───── SOURCE EXCERPT
# South Coast Coffee Hunt?



## Turbo (Sep 9, 2010)

Hi All,

I am just about to have a short tour along some of the South coast going from Bognor Regis to Portsmouth and am looking for some coffee stops along the way. What is the best way to find decent coffee shops? I have tried a search of the towns but last time i went on a tour like this, i came up with very few quality places. I tried an app on my phone too but it missed so many places and doesn't even have my local coffee shop in it.

How do you find coffee shops when you travel?

cheers

Shane


----------



## catpuccino (Jan 5, 2019)

http://map.thirdwavewichteln.com/

Generally good I find and if you open it on your phone it'll add the overlay to Google Maps.


----------



## ashcroc (Oct 28, 2016)

catpuccino said:


> http://map.thirdwavewichteln.com/
> Generally good I find and if you open it on your phone it'll add the overlay to Google Maps.


Like all these sorts of maps, that one's a bit out of date & there's problems with updating it. It's a good place to start though.


----------



## catpuccino (Jan 5, 2019)

ashcroc said:


> catpuccino said:
> 
> 
> > http://map.thirdwavewichteln.com/
> ...


 Yeah I've had one or two problems. I don't know why they don't use Google Map's built in ways to crowdsource/edit a map in favour of submitting things for approval ?

Would be fairly trivial to scrape that map's entry points and create a new one open to be edited by everyone....


----------



## Turbo (Sep 9, 2010)

catpuccino said:


> http://map.thirdwavewichteln.com/
> 
> Generally good I find and if you open it on your phone it'll add the overlay to Google Maps.


 Thank you for this. It is really helpful and a great start to finding some new places.


----------
──────────
__TASKS__:
(a) Write out the part of the coffee shop thread that runs from "Yeah I've had" to "for approval ?".
(b) In the coffee shop thread, between which two towns does the planned tour along the South coast run?
The records have no connection to the coffee shop thread.
───── DATASET CONTENT
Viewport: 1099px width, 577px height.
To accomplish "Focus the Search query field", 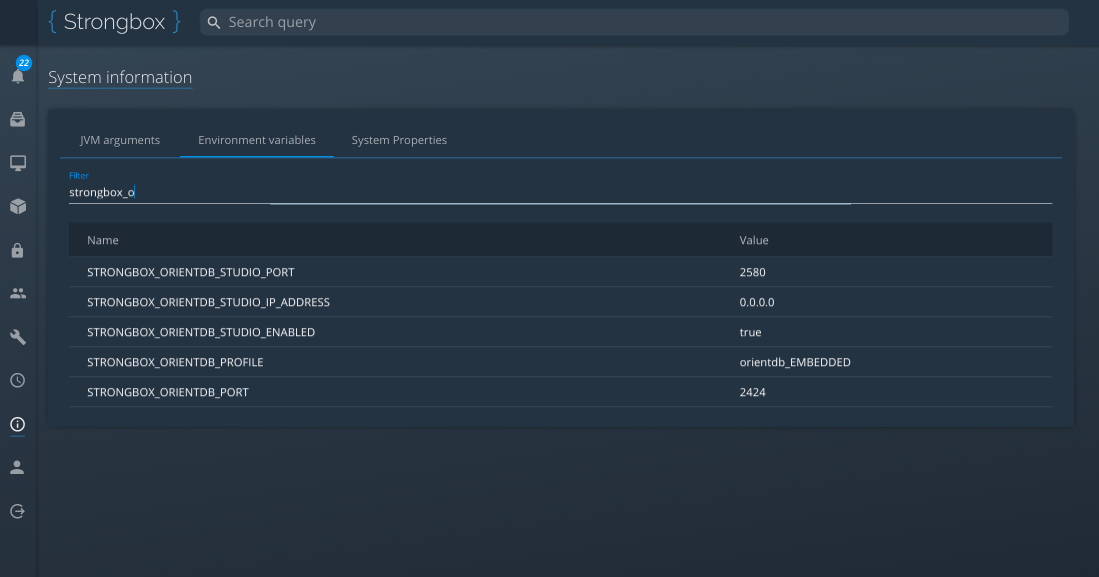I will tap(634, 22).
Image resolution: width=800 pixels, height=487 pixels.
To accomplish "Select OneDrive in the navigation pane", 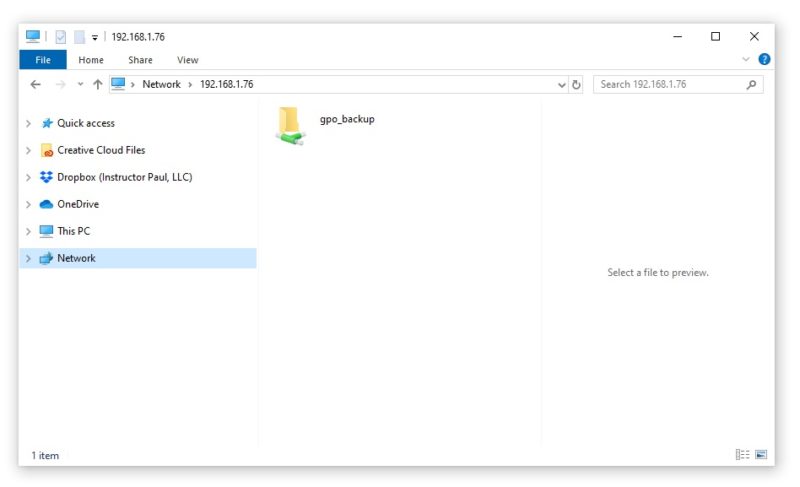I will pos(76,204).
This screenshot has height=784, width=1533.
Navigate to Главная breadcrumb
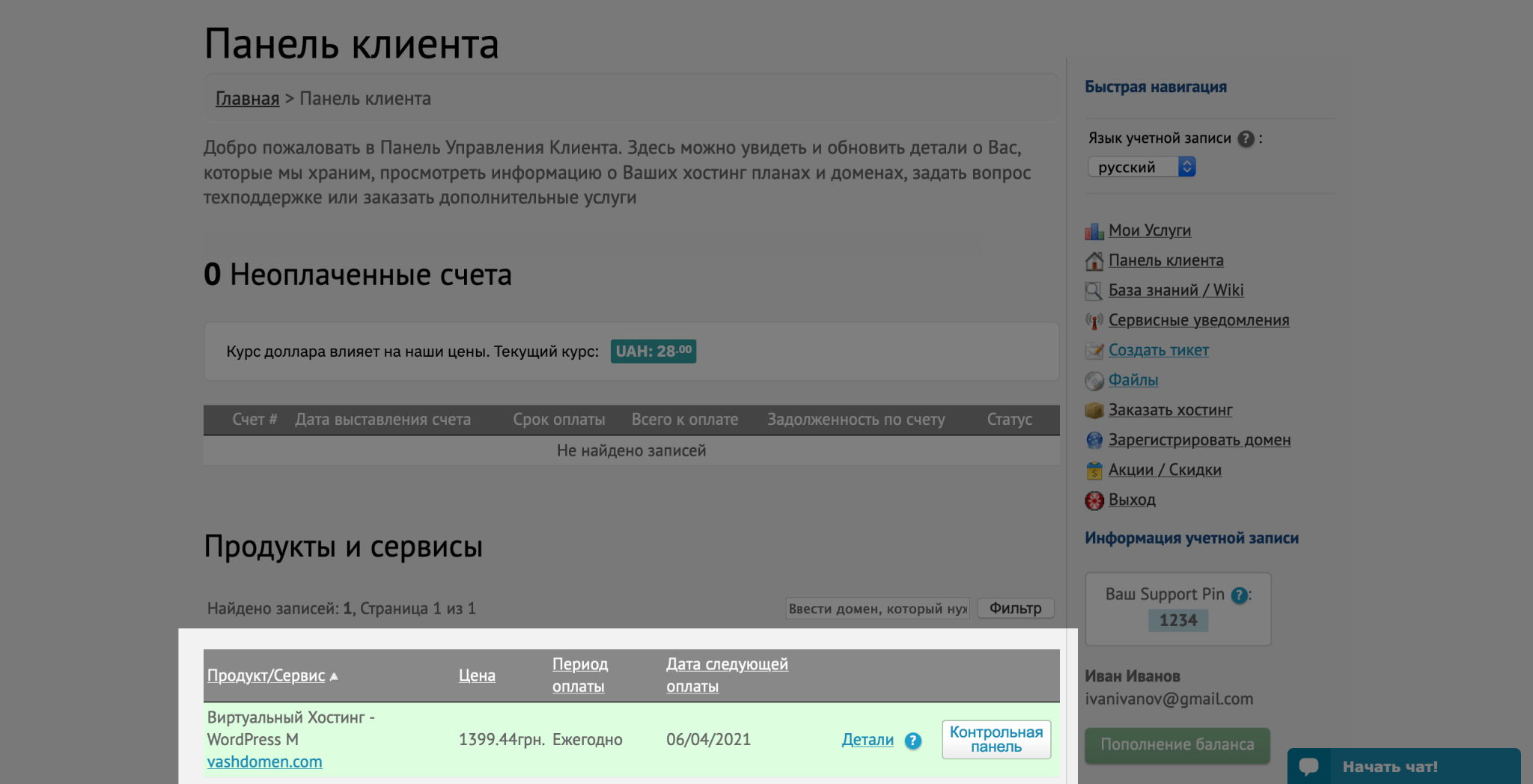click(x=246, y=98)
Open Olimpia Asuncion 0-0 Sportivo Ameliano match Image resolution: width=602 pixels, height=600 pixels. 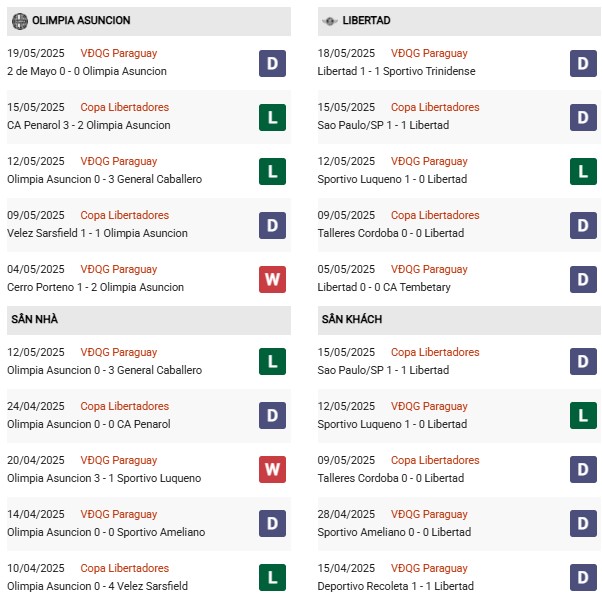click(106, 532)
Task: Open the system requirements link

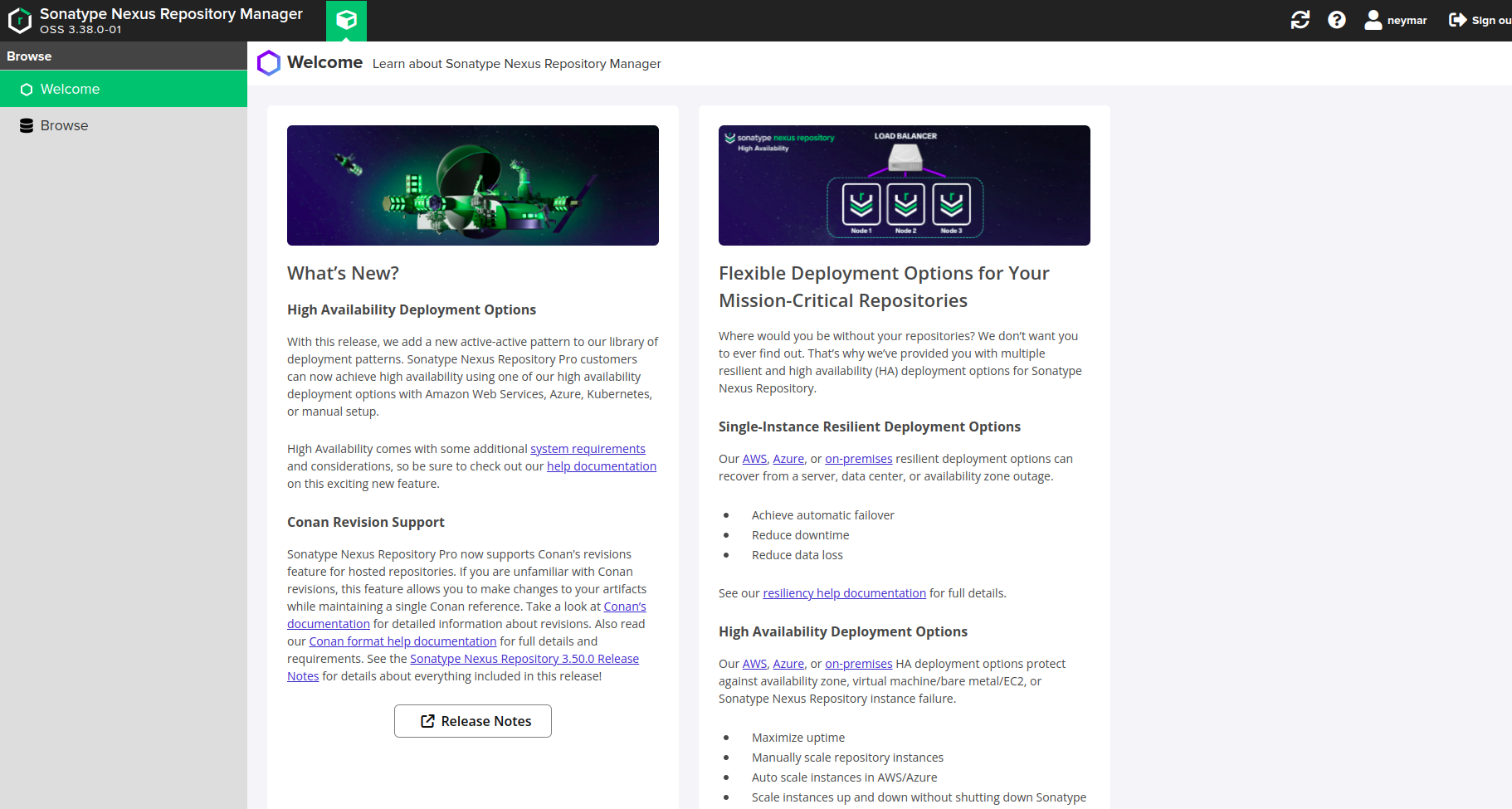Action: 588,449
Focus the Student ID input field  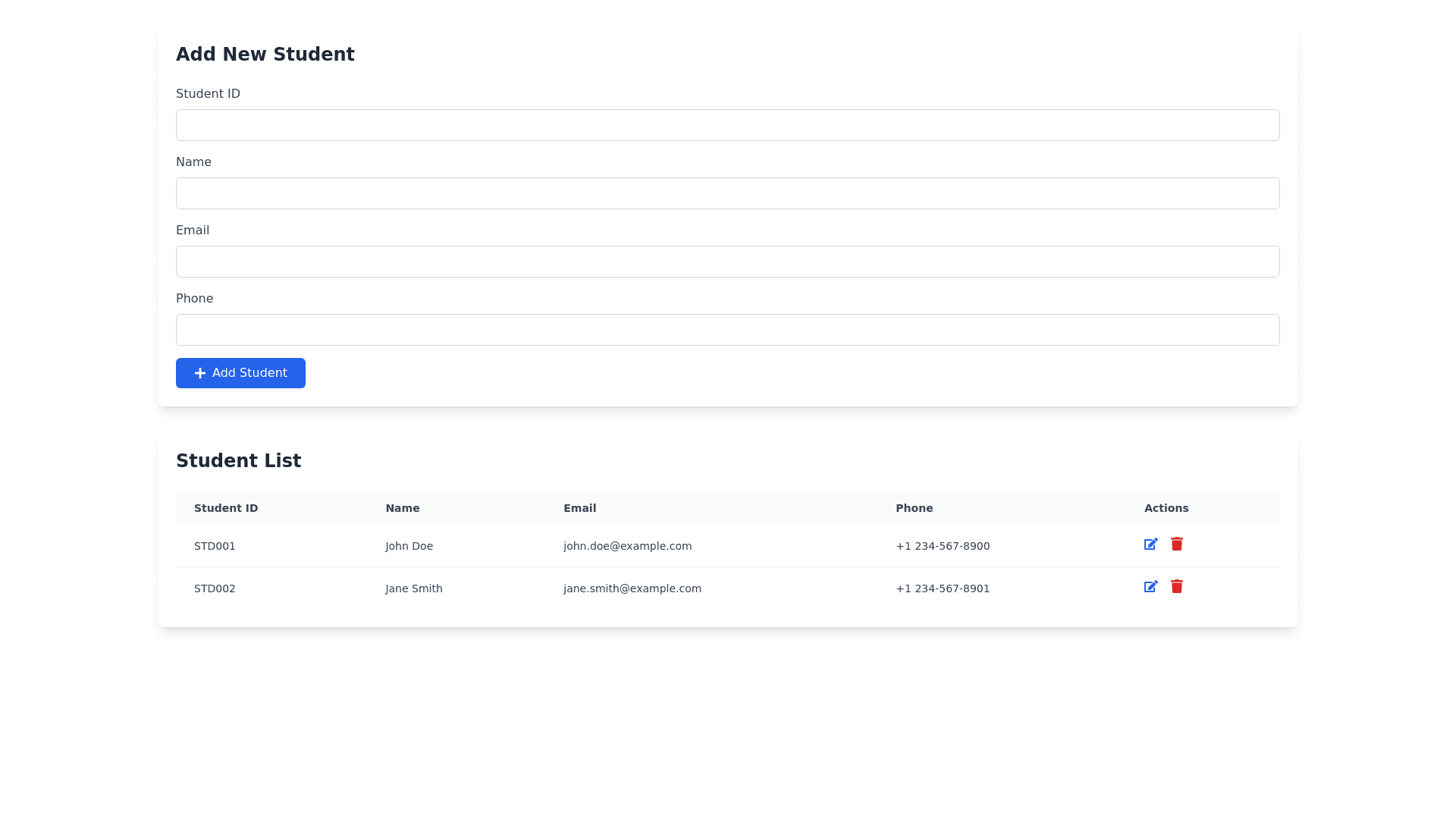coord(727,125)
──────────
__ANSWERS BY TASK__:
(a)
Yeah I've had one or two problems. I don't know why they don't use Google Map's built in ways to crowdsource/edit a map in favour of submitting things for approval ?

(b) Bognor Regis and Portsmouth.